======== Data ========

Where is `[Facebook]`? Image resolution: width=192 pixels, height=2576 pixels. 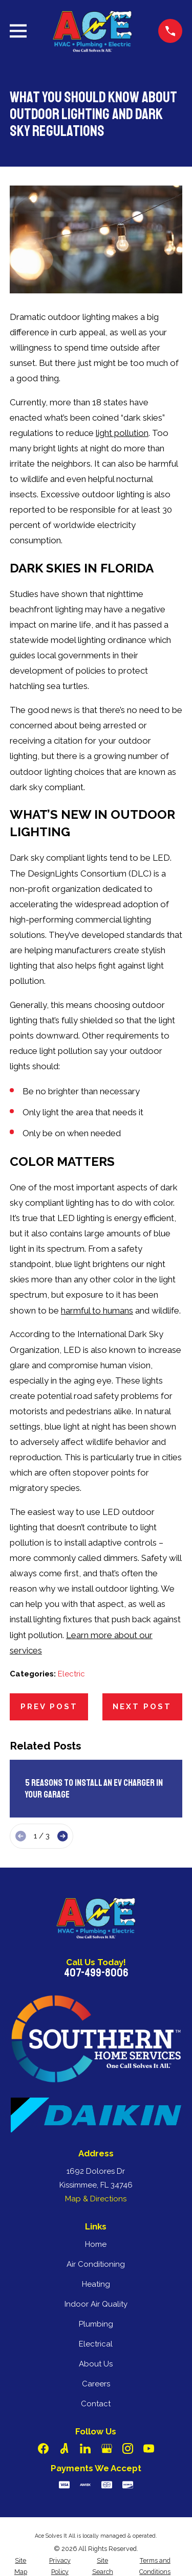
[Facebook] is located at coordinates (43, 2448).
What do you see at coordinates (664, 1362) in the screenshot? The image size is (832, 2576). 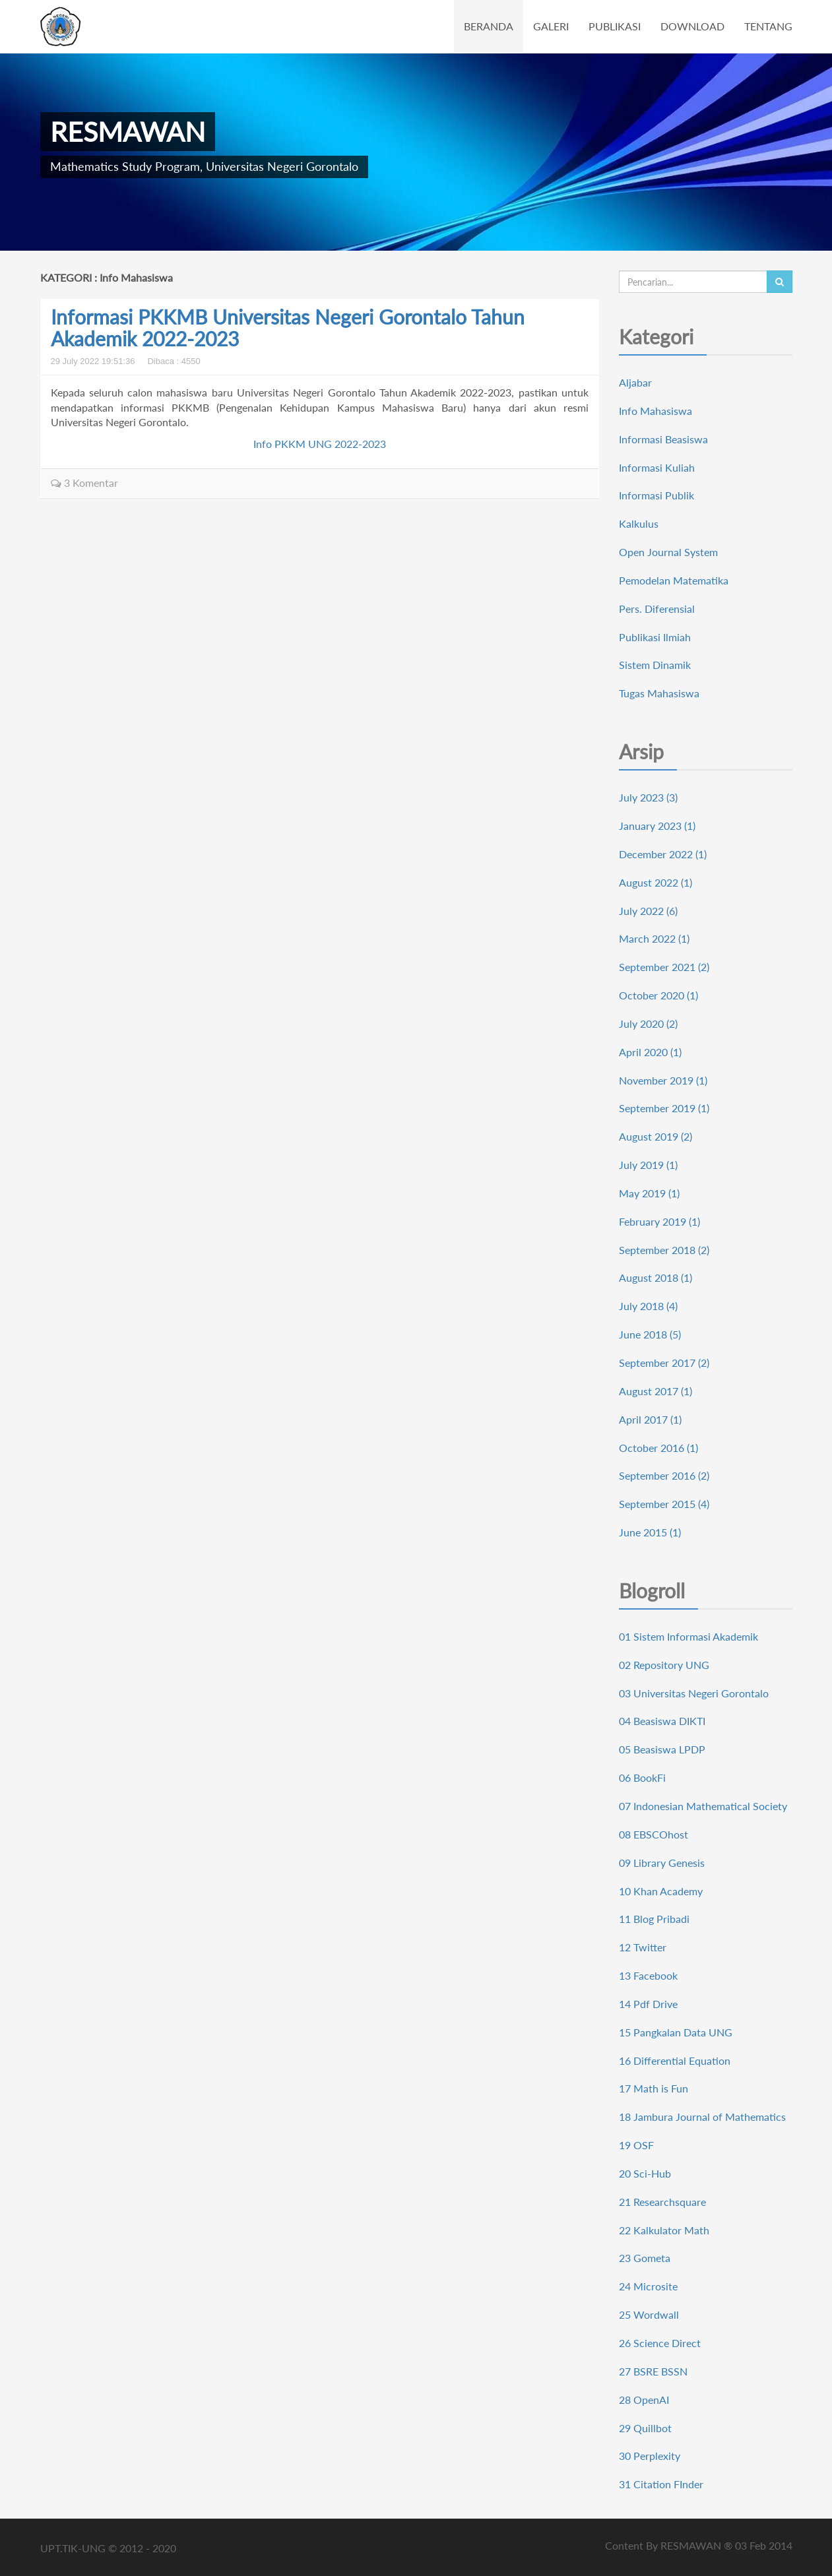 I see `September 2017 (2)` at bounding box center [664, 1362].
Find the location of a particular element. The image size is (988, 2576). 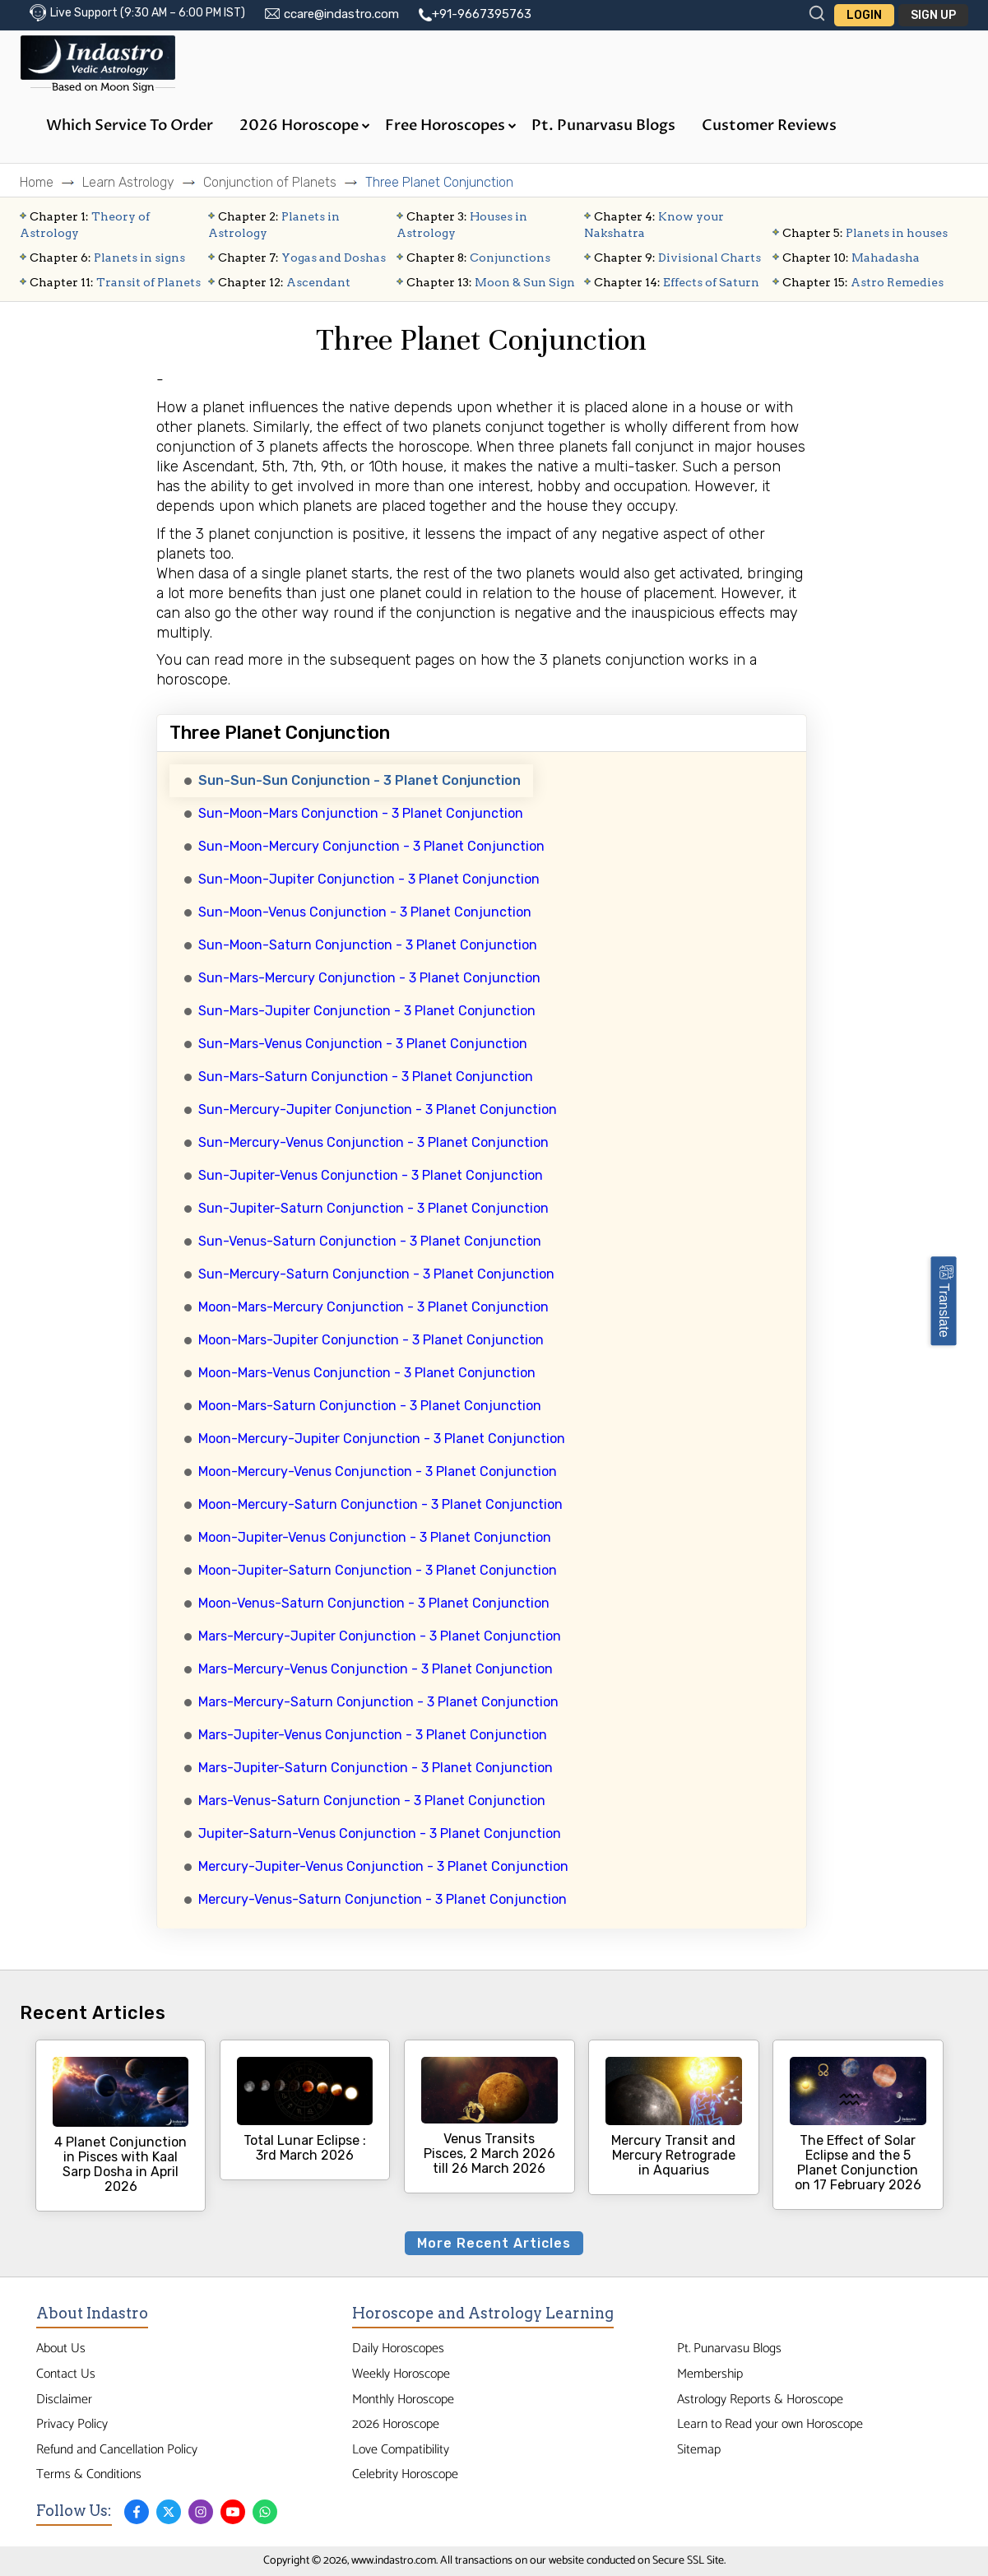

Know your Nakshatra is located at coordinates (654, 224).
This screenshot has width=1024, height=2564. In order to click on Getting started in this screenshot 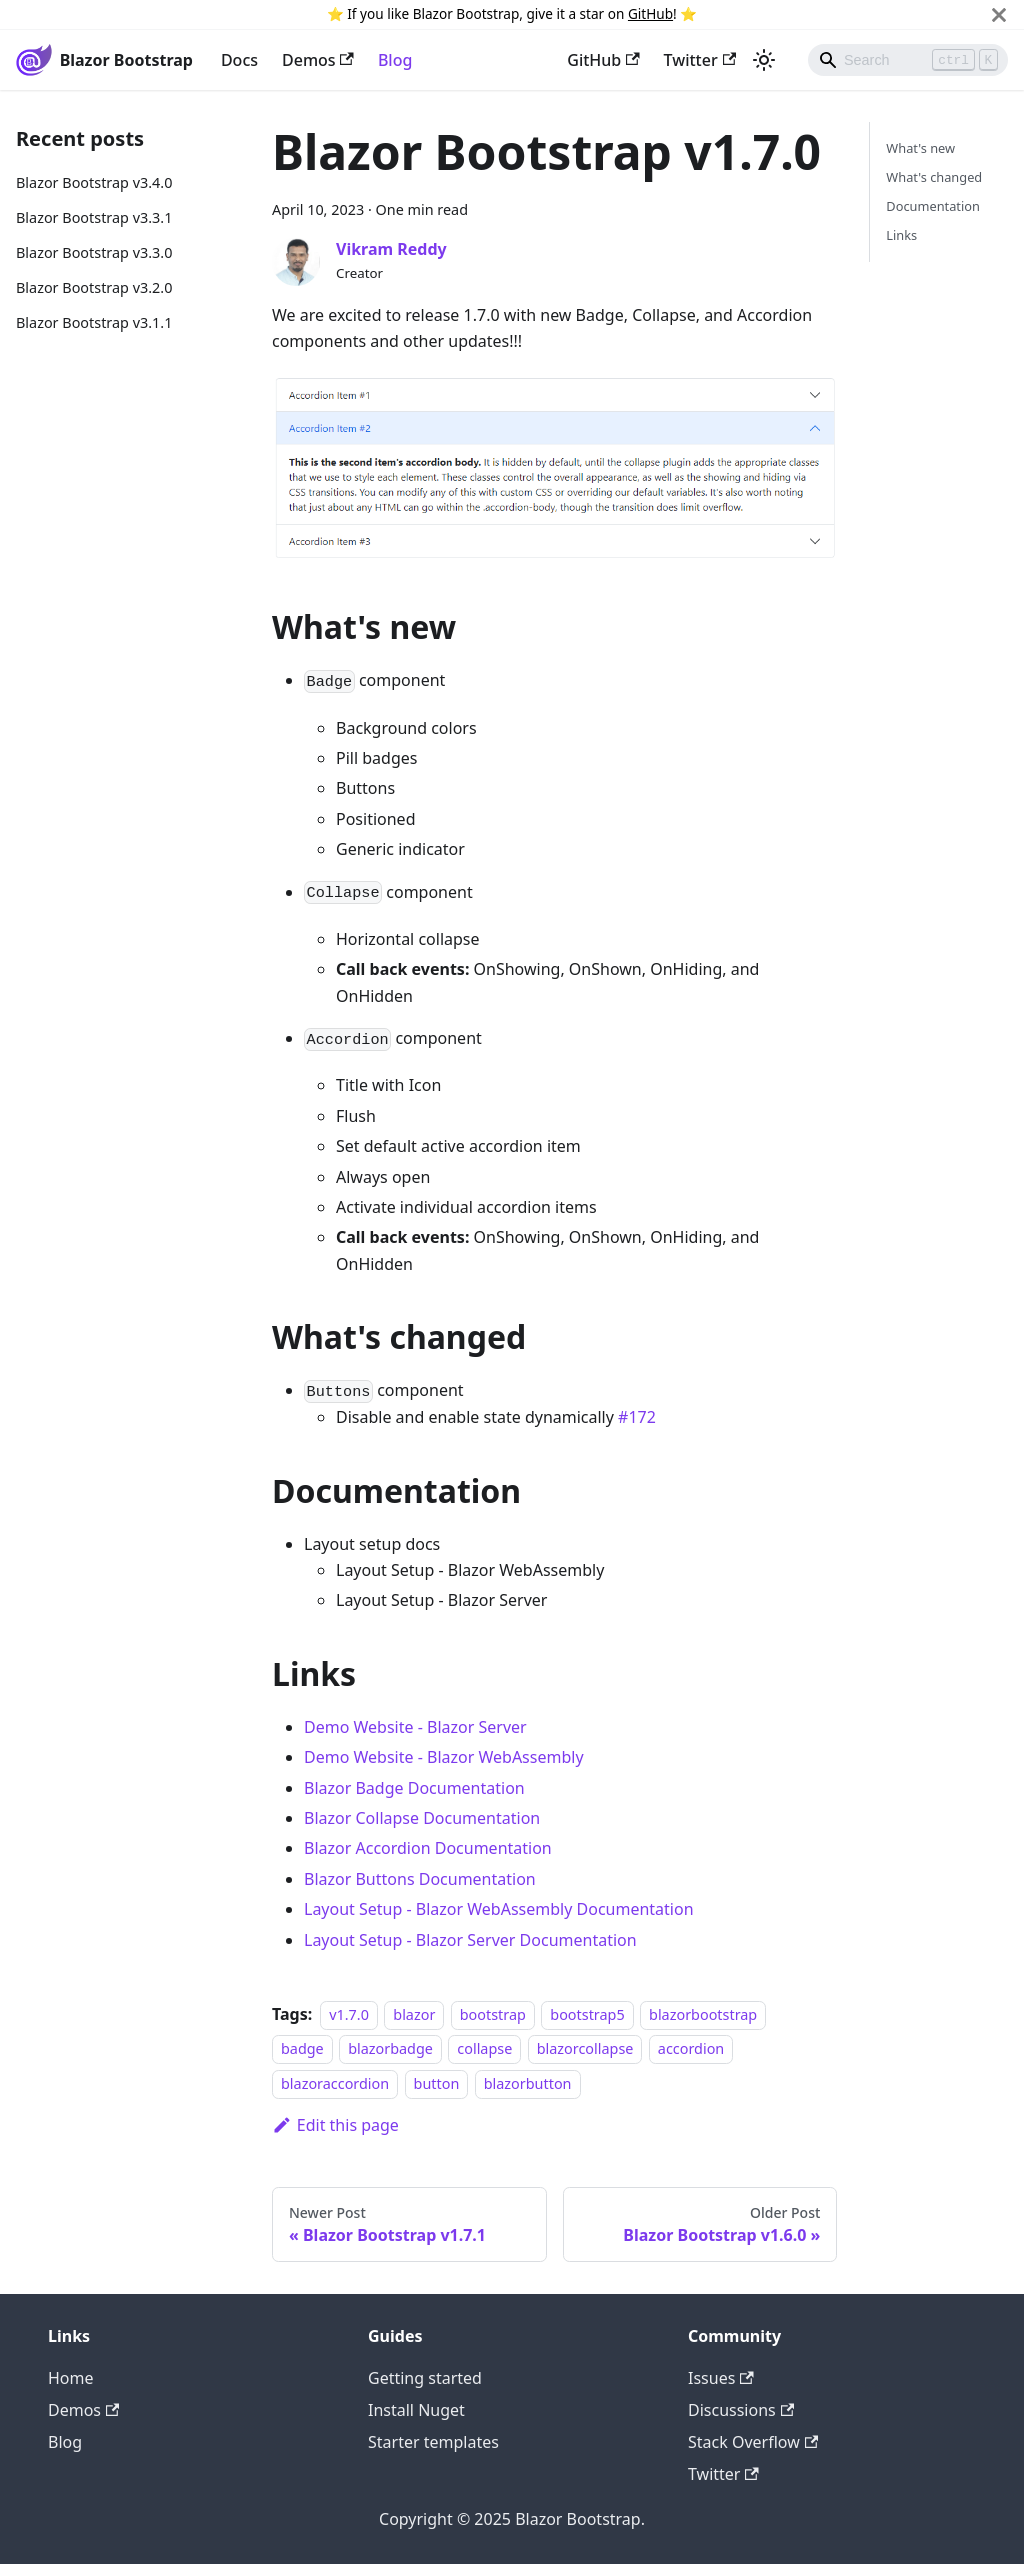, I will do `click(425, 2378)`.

========

Write out the listing from its very first line down through the line containing "[Facebook] is located", both ends included, leaving out the pictures.

Where is `[Facebook]`? Image resolution: width=192 pixels, height=2576 pixels. 
[Facebook] is located at coordinates (43, 2448).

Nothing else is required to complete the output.